Venerdì, 6. agosto 2010 - Soldi
La carta di credito gratuita della Migros cambia nome. Invece di «M-Budget-Mastercard» e «M..Mastercard» a partire da agosto 2010 si chiama «Cumulus-Mastercard». La modifica del nome porta con sé anche alcune novità per quanto riguarda le condizioni.
Per gli acquisti all’estero in valuta straniera, infatti, viene addebitata una tassa amministrativa dell’1,5 per cento, quindi più bassa rispetto a quella del 2 per cento finora applicata. Insolente e poco piacevole per i clienti è il fatto che loro d’ora in poi dovranno pagare questo 1,5 per cento anche per gli acquisti all’estero in franchi svizzeri. Nessun altro fornitore svizzero di carte di credito addebita tasse amministrative per gli acquisti all’estero in franchi svizzeri. E come mostrano le ricerche di comparis.ch nessun altro fornitore ha in programma di applicare questa tassa.
Gli acquisti su internet non sono soggetti ad alcuna tassa: secondo le informazioni fornite da GE Money Bank, emittente della «Cumulus-Mastercard», per gli acquisti online da prestatari stranieri che fatturano in franchi svizzeri non si presenta alcuna spesa amministrativa.
Una novità che va nella giusta direzione riguarda i pagamenti rateali, per i quali ora i tassi d’interesse vengono addebitati soltanto a partire dalla data della fattura e non già dalla data di registrazione della transazione. Certo un addebito solo a partire dalla scadenza della fattura, come già è d’uso presso altri prestatari, sarebbe ancora più amichevole nei confronti dei clienti.

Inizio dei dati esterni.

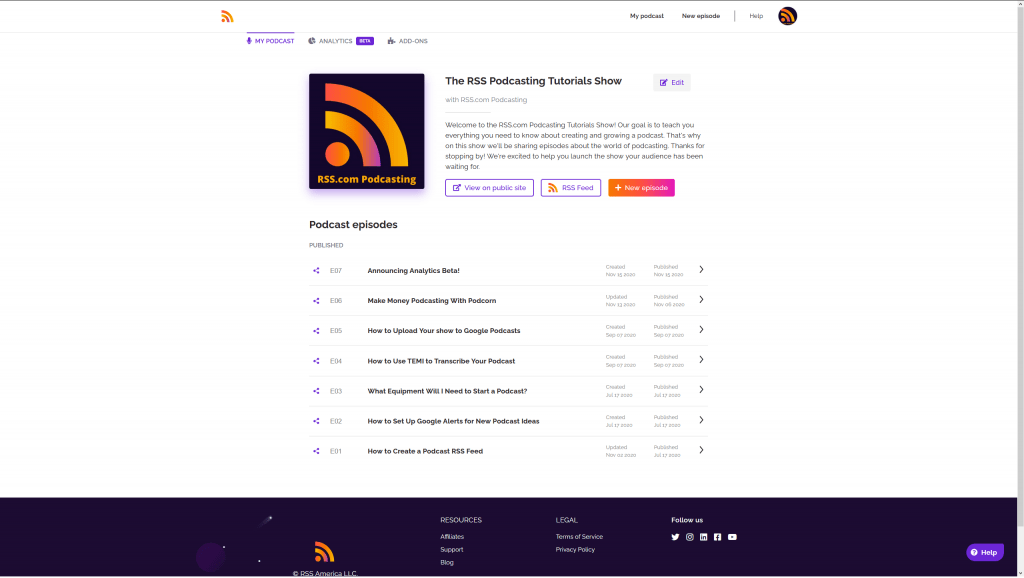Click the pink '+ New episode' button
The width and height of the screenshot is (1024, 578).
click(x=640, y=187)
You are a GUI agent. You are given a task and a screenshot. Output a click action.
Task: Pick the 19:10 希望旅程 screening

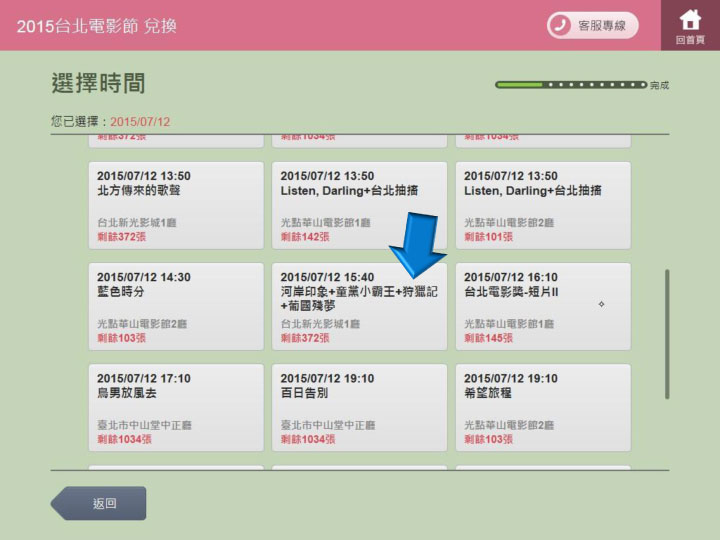tap(542, 407)
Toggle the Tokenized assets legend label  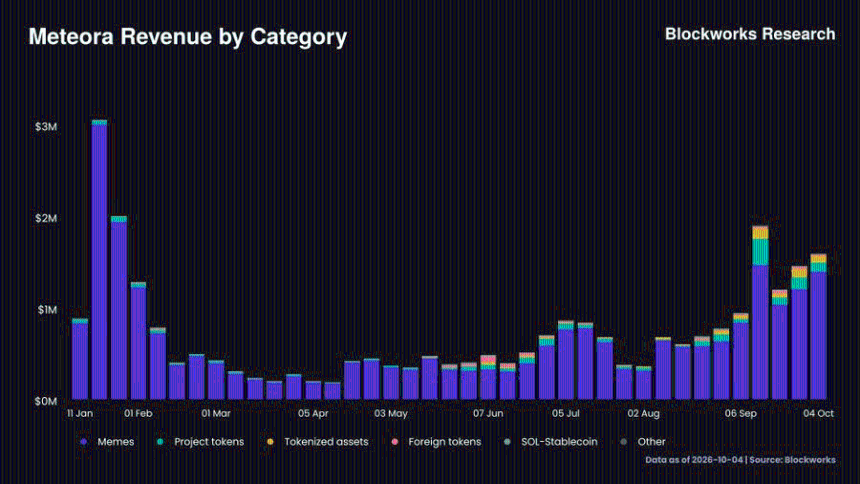(326, 442)
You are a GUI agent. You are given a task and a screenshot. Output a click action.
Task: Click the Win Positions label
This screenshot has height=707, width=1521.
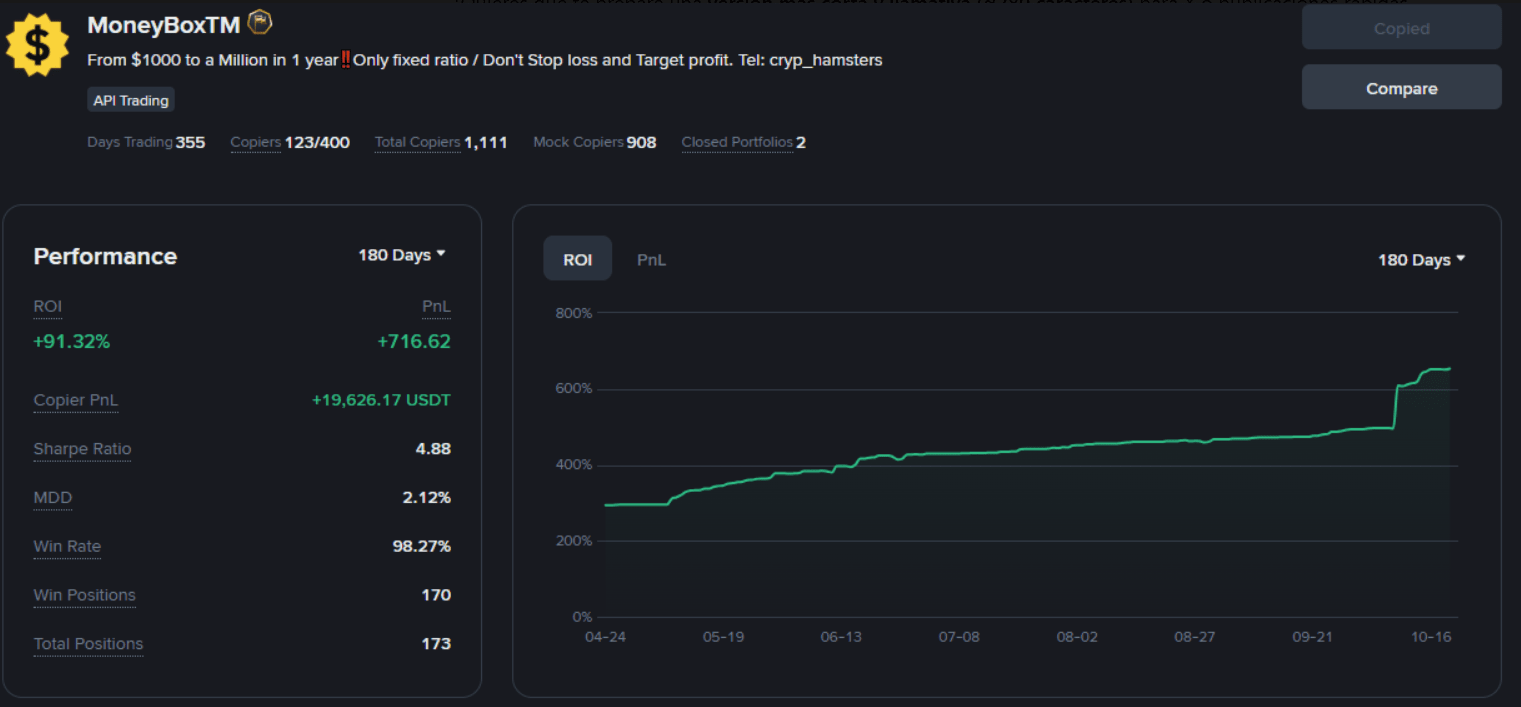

D’ora in avanti altre tasse saranno più alte: l’assistenza clienti non disporrà più di un numero gratuito ma potrà essere contattata a un normale numero di rete fissa soggetto a pagamento. Anche per una carta sostitutiva, un nuovo codice PIN o un design personalizzato della carta si dovrà sborsare più denaro.
Come in precedenza per ogni franco di acquisti con la carta di credito si riceve mezzo punto Cumulus. A differenza di Coop, la Migros qui non ha apportato modifiche. Da non molto, invece, Coop concede ormai soltanto 1/3 di superpunto per ogni franco di spesa.